Religions have made a strong imprint on culture. This is seen in rites and rituals, festivals, food and drink, music and art, dress codes and ways of living together. Some religions teach a moral code that governs human relationships and societies, while others emphasize doing good for fellow humans, the natural world or both. Religions also give meaning to people’s lives and provide them with a sense of purpose. They can promote or reinforce inequality and social conflict, foster loyalty and belonging, and help to control behaviour. But they can also foster health and well-being, enhance self-control and self-esteem, encourage empathy, and support positive social change.
The concept of Religion has evolved as social scientists have tried to make sense of it. Most definitions include a belief in an unusual kind of reality. However, some social science scholars have opted to define religion in terms of a distinctive role that a form of life can play in society–a functional definition. This approach, influenced by Emile Durkheim, is still widely used today.
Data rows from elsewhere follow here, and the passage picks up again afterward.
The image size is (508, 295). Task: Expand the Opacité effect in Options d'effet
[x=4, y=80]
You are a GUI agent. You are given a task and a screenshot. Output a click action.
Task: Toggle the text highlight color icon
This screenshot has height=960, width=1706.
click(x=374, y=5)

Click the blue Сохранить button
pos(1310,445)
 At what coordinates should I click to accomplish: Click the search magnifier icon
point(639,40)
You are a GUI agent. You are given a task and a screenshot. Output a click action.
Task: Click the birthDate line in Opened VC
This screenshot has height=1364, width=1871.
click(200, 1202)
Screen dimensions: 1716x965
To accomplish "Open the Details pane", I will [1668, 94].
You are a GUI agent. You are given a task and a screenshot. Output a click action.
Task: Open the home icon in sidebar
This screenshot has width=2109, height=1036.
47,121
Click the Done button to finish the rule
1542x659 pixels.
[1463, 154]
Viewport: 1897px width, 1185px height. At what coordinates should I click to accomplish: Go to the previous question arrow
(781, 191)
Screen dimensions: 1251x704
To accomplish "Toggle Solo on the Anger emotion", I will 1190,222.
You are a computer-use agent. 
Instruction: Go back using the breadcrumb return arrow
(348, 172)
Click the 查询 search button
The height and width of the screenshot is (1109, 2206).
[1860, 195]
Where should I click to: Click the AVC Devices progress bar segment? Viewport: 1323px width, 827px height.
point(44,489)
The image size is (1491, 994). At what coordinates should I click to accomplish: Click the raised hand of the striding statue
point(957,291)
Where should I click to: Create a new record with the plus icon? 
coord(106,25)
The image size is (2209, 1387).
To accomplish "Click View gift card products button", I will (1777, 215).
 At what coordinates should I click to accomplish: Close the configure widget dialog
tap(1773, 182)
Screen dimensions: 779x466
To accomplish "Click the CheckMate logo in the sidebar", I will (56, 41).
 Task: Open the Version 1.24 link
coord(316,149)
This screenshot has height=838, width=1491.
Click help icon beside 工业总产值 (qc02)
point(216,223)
Other researchers, especially American anthropologist Clifford Geertz (1926-2006), took an even more radical approach. He argued that a Religion is “a system of symbols which acts to establish powerful, pervasive moods and motivations in men by clothing them with conceptions of a general order of existence.” His model is different from the traditional view but is an important contribution to understanding how religions work. It is particularly helpful for understanding religion in the context of modernity.